Pope Pius IX (Pio Nono) declared St. Joseph to be the Patron of the Universal Church in 1870. March is the month that the Catholic Church dedicates to St. Joseph. This was established officially in an encyclical about St. Joseph written by Pope Leo XIII in 1889 titled "Quamquam Pluries". One hundred years later, Pope John Paul II wrote another encyclical on St. Joseph titled "Redemptoris Custos" in honor of the earlier one by Pope Leo XIII.

The 19th of March, which is just one month away, is the Feast of St. Joseph. According to Canon Law, this is a Holy Day of Obligation. But it is up to the bishops of a country as to how these days are observed. Sadly, the feast of St. Joseph has been given a secondary status and is not celebrated as a day of obligation in the United States.

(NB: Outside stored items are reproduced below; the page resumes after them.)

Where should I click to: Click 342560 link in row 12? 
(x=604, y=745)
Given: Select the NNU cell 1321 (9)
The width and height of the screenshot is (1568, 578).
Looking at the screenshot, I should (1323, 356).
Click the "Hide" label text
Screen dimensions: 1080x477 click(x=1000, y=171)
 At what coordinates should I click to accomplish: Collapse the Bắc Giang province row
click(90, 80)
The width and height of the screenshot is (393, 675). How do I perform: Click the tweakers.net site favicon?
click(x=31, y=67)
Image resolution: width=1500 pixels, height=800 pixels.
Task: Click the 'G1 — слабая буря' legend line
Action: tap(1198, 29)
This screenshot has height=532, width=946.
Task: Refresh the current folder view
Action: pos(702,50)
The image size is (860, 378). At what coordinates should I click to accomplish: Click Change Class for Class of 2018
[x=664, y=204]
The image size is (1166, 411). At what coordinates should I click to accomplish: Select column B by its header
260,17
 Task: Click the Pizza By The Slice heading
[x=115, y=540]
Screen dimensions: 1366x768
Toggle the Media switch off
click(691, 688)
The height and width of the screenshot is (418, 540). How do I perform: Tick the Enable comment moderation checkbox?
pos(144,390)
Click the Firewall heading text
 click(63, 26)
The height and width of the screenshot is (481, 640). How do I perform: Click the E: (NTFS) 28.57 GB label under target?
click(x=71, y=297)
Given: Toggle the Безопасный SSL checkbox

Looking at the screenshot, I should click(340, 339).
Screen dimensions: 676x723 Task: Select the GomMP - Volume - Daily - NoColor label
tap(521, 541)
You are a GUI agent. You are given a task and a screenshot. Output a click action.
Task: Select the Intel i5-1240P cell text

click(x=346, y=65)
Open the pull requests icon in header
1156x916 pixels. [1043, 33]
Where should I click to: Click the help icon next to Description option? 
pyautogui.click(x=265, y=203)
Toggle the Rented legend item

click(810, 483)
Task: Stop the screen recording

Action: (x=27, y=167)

Nonetheless, Pope Leo XIII had this recommendation in 1889, which I think is as valid today as it was then...
It is a salutary practice and very praiseworthy, already established in some countries, to consecrate the month of March to the honour of the holy Patriarch by daily exercises of piety. Where this custom cannot be easily established, it is as least desirable, that before the feast-day, in the principal church of each parish, a triduo of prayer be celebrated. In those lands where the 19th of March - the Feast of St. Joseph - is not a Festival of Obligation, We exhort the faithful to sanctify it as far as possible by private pious practices, in honour of their heavenly patron, as though it were a day of Obligation.


[I found these prayers to St. Joseph which I liked in a comment section. They are apparently written by Susan E. Stone, since I found them on her Catholic Meditations blog. The blog hasn't been updated in a few years. The last entry I could find from Susan anywhere online was around 2007.]

Saint Joseph,
gentle protector of our Lady,
guardian and teacher of Jesus in his youth,
patron of fathers everywhere,
guardian of families,
helper of all those who work,
thank you for being who you are,
and oh so patient.

Saint Joseph,
how often we take you for granted,
and you sit there, in the shadows,
doing the work
that God has asked you to do,
with the skilled hands of a patient craftsman.

On this day,
I wish to honor you for who you are,
and what you have done,
and let me say thank you
for being willing to answer the call of God,
for loving and caring for our Lady,
for loving and caring for our Lord,
for loving and caring for us, your foster children.


O Saint Joseph,
Patron of the family,
protector of women and children,
guardian of the church,
how often I turn to you in times of need,
You, who God chose to be the foster father of our Lord,
You, of the kind and merciful heart,
who, when learning the news about our Lady being with child,
and not knowing the Father,
would not make her a spectacle, either,
You, of the faithful heart,
who stood beside her all the way to Bethlehem,
and guarded Jesus and Mary
on the road to Egypt,
who searched diligently for him
when the child Jesus stayed behind at the temple,
who raised our Lord as a good father,
caring for him, teaching him,
guiding him in the ways of being a man,
O Saint Joseph,
I love you for the example you set,
for the way you are so willing to help,
for your willingness to follow God's requests,
for having been there with our Lord when he was a child.

Saint Joseph,
in this my time of need,
pray for me.
Be thou my foster father as well,
and guide me always in the paths of righteousness
that lead me to your foster son, Jesus.

Saint Joseph, pray for me
Now, and at the hour of my death, Amen.

1 comment:

  1. The day after I posted this article, I learned that St. Teresa of Avila was so devoted to St. Joseph that she named the first convent that she founded after him.

    How appropriate that Joseph – the man to whom angels appeared in dreams – was an inspiration to St. Teresa who taught us so much about communing with the indwelling Trinity.